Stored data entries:
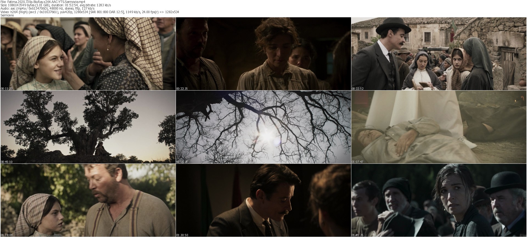Screen dimensions: 527x237
Task: Click the 01:30:50 timestamp label
Action: [181, 235]
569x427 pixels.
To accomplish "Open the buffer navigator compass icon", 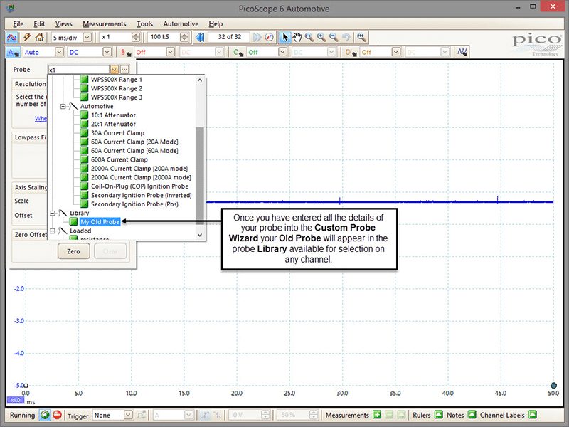I will (270, 37).
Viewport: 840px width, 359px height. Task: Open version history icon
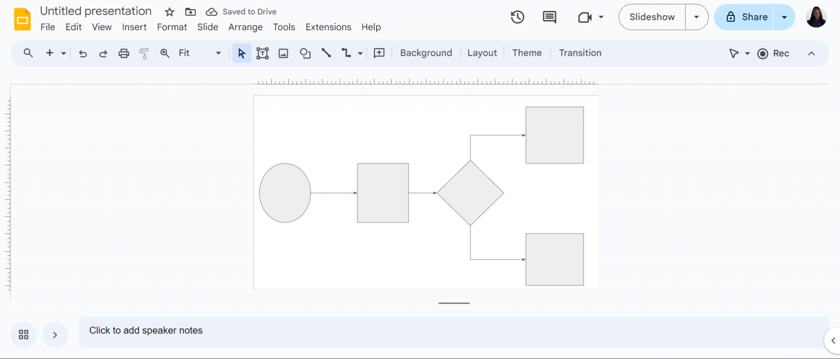[517, 17]
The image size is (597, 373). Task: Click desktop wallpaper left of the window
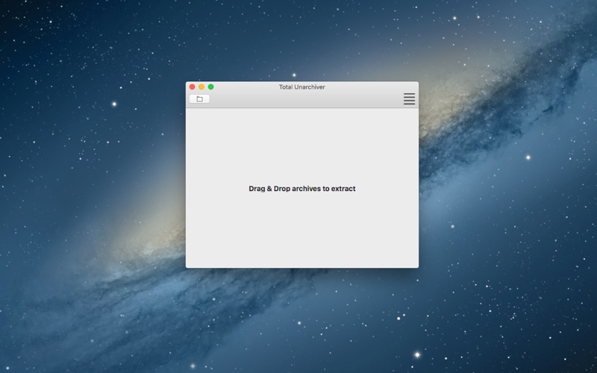point(90,187)
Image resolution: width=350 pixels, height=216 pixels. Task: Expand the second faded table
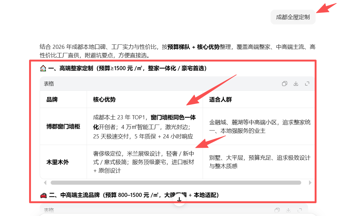pyautogui.click(x=300, y=210)
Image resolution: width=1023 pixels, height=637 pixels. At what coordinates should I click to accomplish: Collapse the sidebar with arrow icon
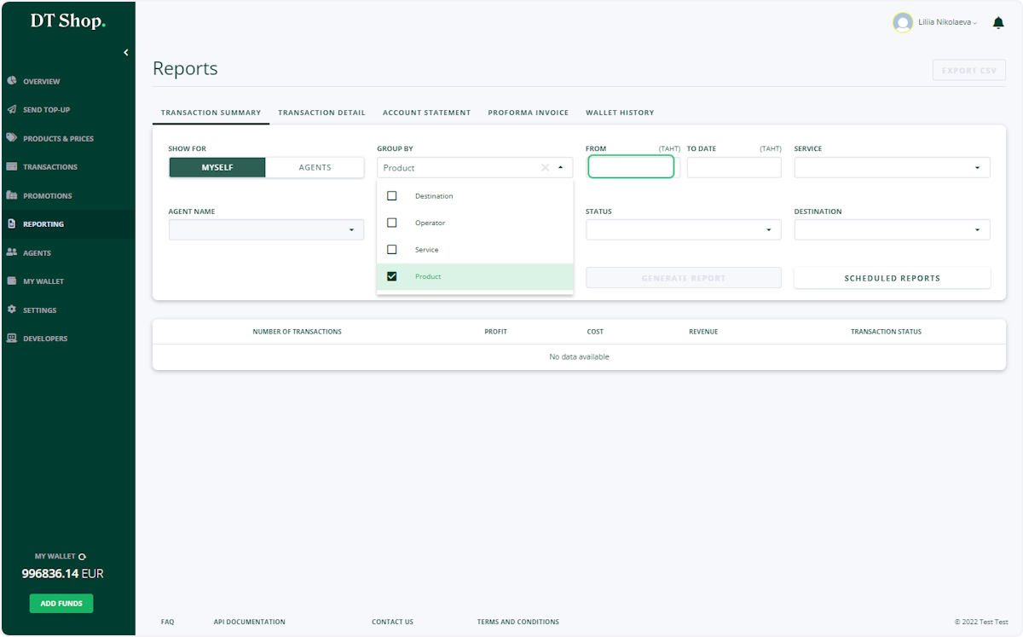126,53
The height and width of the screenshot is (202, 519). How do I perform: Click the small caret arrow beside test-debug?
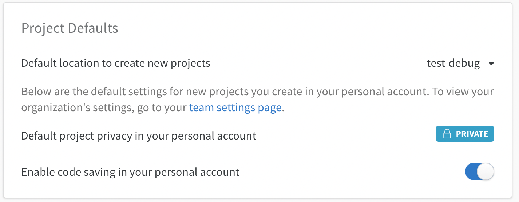(491, 64)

* PROMPT:
Exact copies of the lines from the one containing "The height and" through the final line of the data are required; pictures are to be omitted.

* SOLVED PROBLEM:
The height and width of the screenshot is (202, 519). How do I perform: Click the small caret arrow beside test-debug?
(491, 64)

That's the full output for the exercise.